No longer can a person be chewed out by their boss for something and then say, “She let me have it with both barrels”!
No longer can we have a civil dispute where the first side to get a lawyer is often referred to as “bringing out the big guns”.
No one is allowed to “go off  half cocked”!
You can no longer commit fully to something “lock stock and barrel”.
No more firing off a letter.
No more outlines with bullet points
Women can not be described as “hot as a $2 pistol”.
…or, as a “pistol-packing mama”. (I’m sure women are heart-broken about THAT!)
it is now off limits to “use a shotgun approach” (as to cover all bases).
Concluding a deal can no longer be referred to as “pulling the trigger”.
And poor old Roy Rodgers would have had to rename his horse AND dog!
The makers of Colt 45 Malt Liquor will be adversely affected.
Henceforth nothing streamlined will be described as “bullet-shaped”
(They’ll have to do something about that high-speed train in Japan)
Being drunk or high can no longer have the synonym “loaded”
Basketball players will have to come up with some other way of trying to make a basket since they will no longer be able to “shoot” the ball.
No one can stand “ramrod straight”
No one who speaks plainly and truthfully can be a “straight shooter”
Being accurate is no longer being “on target”
getting very angry is no longer “going ballistic”.
“Shooting from the hip” can no longer explain someone speaking extemporaneously.

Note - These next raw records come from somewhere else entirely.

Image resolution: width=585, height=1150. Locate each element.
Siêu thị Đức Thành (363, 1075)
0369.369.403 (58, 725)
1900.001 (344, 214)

“He’s just a flash in the pan” cannot be someone of temporary fame or importance
You may not “bite the bullet”.
you may not “jump the gun”.
Superman will have to describe his speed in terms of something other than being “faster than a speeding bullet”.
You cannot be “gun shy”
You had better not get caught “gunning your engine”.
…or “rifling through drawers”
no more “shotgun weddings”.
no more operations that result in “shooting blanks”.
No more job candidates described as “high caliber”
No more developed biceps described as “guns”
(And no more sleeveless shirts, apparently.)
You can no longer be “under the gun”.
…or “In the crosshairs” (thank you, CNN)
You cannot “drop the hammer”
..or look for “the smoking gun”.
You may not “ride shotgun” in a car
..or hazard a guess with “a shot in the dark”.
You cannot spend all your money and then complain “you shot your wad”.
You most certainly cannot describe the attitude of determined preparation as “locked and loaded”.
No one will encourage you to refrain from getting upset by telling you to “keep your powder dry”
You won’t be in any danger of “being out gunned”
And you won’t explain your preparation to tackle a difficult task by being “loaded for bear”.
Nobody will ever be a “loose cannon” again.
You’ll never be in danger of being “out-gunned”.
..or by having anyone “taking shots” at you.
(I wonder if this will adversely affect Tequila drinkers…)
There are no easy cures and no longer any other way to say it like, “there’s no silver bullet”.
There are no more “warning shots”
…or “a shot across the bows”
You cannot be “shot down”.
or “shot down in flames”, no matter how badly you lose an argument.
And you can’t “shoot yourself in the foot” ever again
You cannot be a “son of a gun”
You don’t have to take any “flak”.
And no one will criticize you in a malicious, underhanded manner by “sniping” at you.

That’s all there is to it.  Just see to it that these and other gun metaphors are forever banished from our language, then sit back and watch the world become a safer place!